Prompt 1
Please lay out the stretch of the records from the line containing "Given: Mute your" through the end of the records as a Markdown table with the columns Row and Line. Skip blank lines and leave the pictures out.

Selection
========
- Born: April 25, 1952 (age 74) Asheboro, North Carolina, U.S.
- Education: Asheboro High School
- Occupations: Actor; singer-songwriter; music publisher;
- Years active: 1972–present
- Spouse: Mo Lauren
- Children: Lane Toran

= Lane Caudell =

American actor and singer-songwriter

Lane Caudell (born April 25, 1952) is an American actor and singer-songwriter who appeared in the films Goodbye, Franklin High, and Hanging on a Star and played Woody King on the NBC daytime soap opera Days of Our Lives (1982–1983). In addition to working as a solo artist, Caudell's musical endeavors included recording and touring with the Player precursor, Skyband.

Caudell works as a music publisher for Cauley Music Group in Nashville, Tennessee. He is the father of actor-musician Lane Toran.

==Filmography==

===Film and television===
Caudell had roles several minor films for the teenage market in the 1970s, including the lead role in the musical film Hanging on a Star, in which "a big rubbery Lane Caudell arises on a swampy stage and sings in a bubblingly oily voice." Caudell had the starring role in The Archer, a fantasy with swords and sorcerers. Caudell's character, Toran of the Hawk Clan, has been framed for the murder of his father, Chief Brakus.

Hal Erickson praised his performance in Goodbye, Franklin High.
========
Working data
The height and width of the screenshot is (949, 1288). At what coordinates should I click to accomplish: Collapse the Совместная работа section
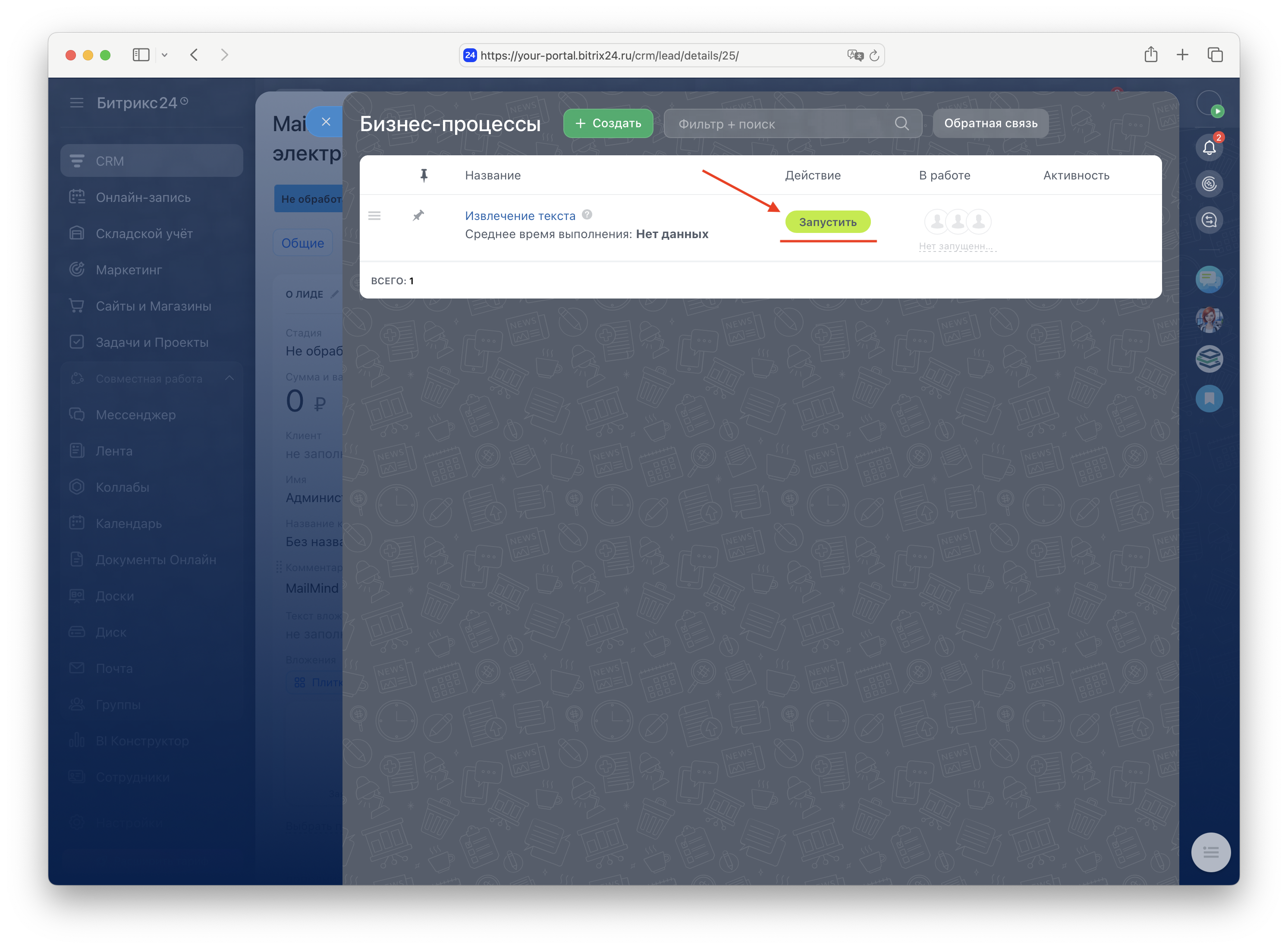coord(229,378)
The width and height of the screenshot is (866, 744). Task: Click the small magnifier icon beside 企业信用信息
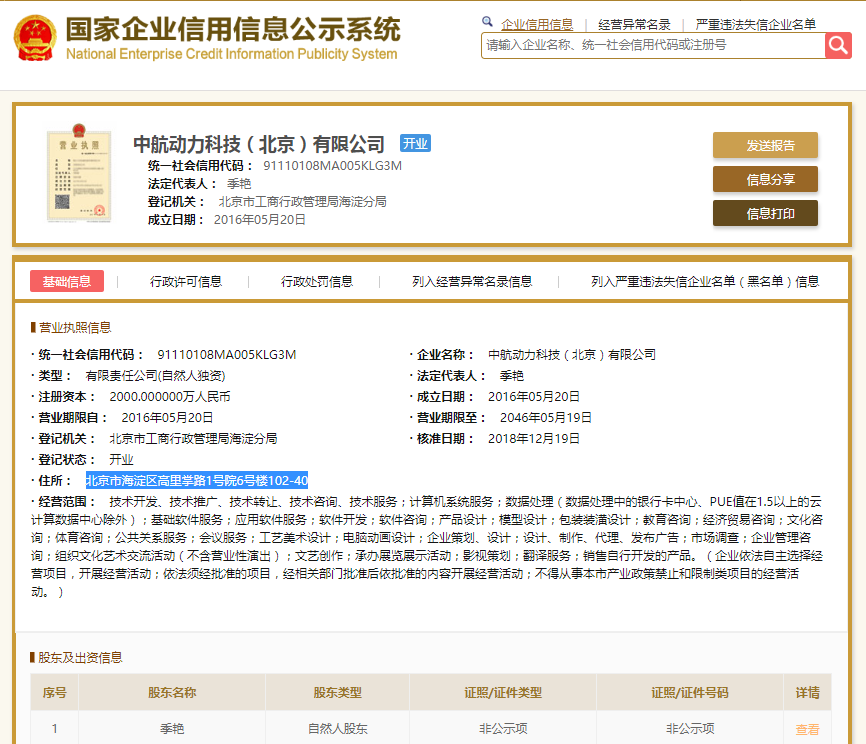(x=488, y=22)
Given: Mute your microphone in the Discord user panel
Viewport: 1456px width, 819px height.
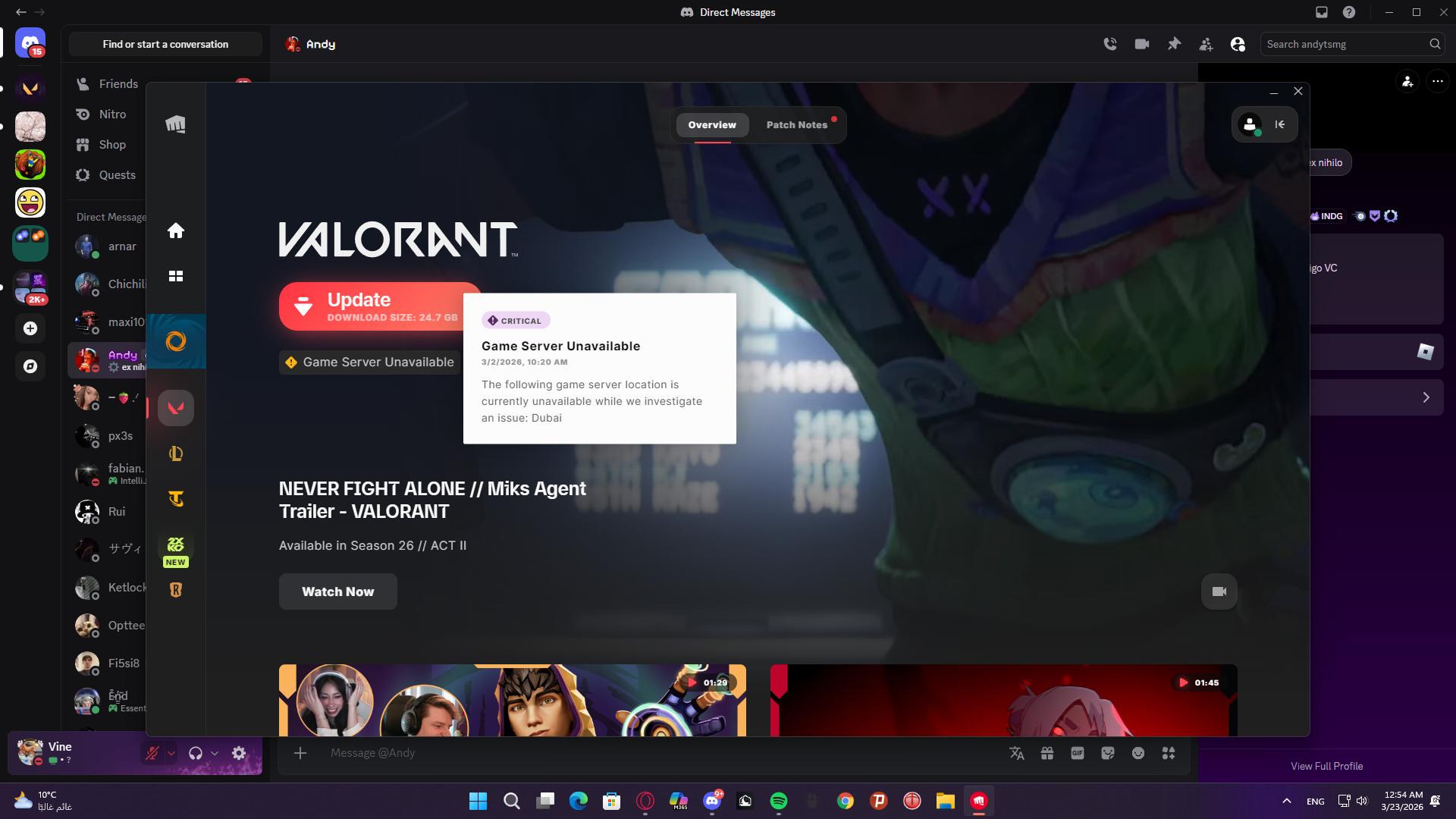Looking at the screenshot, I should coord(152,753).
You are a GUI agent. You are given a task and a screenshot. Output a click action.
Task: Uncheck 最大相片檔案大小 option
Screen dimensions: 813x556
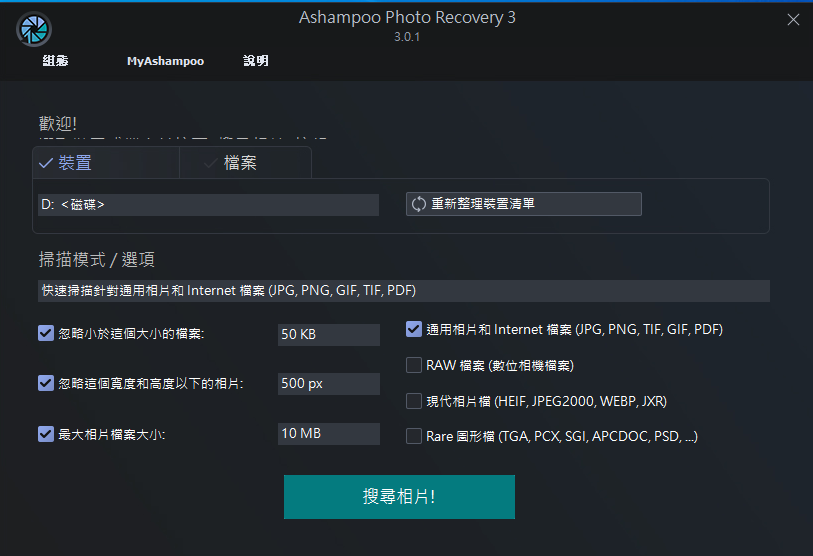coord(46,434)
========
Prompt 2
According to the Lane Caudell profile, in which city does he work as a music publisher?

Final result 1
| Row | Line |
|---|---|
| 1 | Given: Mute your microphone in the Discord user panel |
| 2 | Viewport: 1456px width, 819px height. |
| 3 | Looking at the screenshot, I should coord(152,753). |
| 4 | You are a GUI agent. You are given a task and a screenshot. Output a click action. |
| 5 | Task: Uncheck 最大相片檔案大小 option |
| 6 | Screen dimensions: 813x556 |
| 7 | coord(46,434) |

Final result 2
Nashville, Tennessee